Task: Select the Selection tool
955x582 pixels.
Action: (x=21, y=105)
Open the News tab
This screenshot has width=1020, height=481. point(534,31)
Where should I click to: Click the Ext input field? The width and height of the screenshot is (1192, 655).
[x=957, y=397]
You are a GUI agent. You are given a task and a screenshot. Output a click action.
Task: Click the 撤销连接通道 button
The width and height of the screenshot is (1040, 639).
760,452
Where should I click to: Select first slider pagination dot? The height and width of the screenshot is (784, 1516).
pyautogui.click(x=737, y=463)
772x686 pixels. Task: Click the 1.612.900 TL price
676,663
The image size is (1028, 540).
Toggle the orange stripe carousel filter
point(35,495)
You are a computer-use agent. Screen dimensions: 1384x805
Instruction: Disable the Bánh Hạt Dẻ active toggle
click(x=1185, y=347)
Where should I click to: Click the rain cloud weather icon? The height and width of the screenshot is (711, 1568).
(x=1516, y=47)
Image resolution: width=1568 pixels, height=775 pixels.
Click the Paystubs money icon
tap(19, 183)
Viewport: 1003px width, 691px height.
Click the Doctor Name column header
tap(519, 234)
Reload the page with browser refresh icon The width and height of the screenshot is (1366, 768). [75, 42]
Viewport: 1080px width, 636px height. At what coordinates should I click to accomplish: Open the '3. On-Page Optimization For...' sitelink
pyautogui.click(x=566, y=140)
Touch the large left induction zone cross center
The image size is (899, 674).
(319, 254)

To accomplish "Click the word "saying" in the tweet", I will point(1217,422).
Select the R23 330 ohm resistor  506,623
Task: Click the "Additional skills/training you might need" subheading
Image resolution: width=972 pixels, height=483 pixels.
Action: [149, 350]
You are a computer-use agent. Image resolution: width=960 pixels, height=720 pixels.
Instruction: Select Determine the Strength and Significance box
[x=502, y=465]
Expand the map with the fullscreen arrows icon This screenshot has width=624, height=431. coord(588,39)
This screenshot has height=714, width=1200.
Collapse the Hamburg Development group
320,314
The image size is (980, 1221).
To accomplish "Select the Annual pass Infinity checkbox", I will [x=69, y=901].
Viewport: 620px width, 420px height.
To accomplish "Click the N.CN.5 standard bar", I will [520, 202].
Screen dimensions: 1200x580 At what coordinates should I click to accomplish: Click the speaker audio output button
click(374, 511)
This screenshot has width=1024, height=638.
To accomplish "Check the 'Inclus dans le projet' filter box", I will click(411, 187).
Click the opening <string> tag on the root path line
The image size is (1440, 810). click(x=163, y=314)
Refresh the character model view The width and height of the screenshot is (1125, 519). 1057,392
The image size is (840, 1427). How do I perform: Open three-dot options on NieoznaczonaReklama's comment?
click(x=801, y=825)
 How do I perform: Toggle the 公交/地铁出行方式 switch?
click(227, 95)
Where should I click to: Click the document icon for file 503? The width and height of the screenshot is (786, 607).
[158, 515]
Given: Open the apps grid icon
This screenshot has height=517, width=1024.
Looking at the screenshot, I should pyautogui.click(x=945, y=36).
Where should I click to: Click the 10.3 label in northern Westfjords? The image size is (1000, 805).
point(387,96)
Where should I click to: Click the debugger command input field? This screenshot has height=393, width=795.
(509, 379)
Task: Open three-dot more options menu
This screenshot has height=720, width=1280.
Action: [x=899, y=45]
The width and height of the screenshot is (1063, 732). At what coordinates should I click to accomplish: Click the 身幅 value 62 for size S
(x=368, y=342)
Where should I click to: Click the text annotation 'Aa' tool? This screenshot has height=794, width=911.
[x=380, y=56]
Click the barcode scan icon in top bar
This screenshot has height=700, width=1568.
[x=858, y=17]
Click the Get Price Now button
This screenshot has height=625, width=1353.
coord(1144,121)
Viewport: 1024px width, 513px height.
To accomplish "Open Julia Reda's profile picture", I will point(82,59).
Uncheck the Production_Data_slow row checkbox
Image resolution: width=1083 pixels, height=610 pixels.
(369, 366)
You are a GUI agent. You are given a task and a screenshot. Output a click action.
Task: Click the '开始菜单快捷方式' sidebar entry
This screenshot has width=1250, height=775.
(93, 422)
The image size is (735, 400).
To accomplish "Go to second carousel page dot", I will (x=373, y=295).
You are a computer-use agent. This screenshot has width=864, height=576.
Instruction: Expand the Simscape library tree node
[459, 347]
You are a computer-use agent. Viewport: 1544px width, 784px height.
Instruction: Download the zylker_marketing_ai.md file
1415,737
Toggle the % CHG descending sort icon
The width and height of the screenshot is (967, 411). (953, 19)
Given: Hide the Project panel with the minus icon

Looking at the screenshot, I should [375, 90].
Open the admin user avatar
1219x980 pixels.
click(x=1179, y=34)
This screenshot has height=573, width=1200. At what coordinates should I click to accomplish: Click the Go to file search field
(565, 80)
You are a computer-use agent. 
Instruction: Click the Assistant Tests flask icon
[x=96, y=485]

▶ [TASK TO COMPLETE]: Select and copy each line from the data that includes the word "agent".

▶ [EXERCISE ANSWER]:
You are a GUI agent. You are given a task and a screenshot. Output a click action.
You are a computer-use agent. Screen dimensions: 1384x805
You are a computer-use agent. Image resolution: width=960 pixels, height=720 pixels.
You are a GUI agent. You are given a task and a screenshot. Output a click action.
You are a computer-use agent. This screenshot has width=864, height=576.
You are a computer-use agent. Viewport: 1544px width, 784px height.
You are a computer-use agent. 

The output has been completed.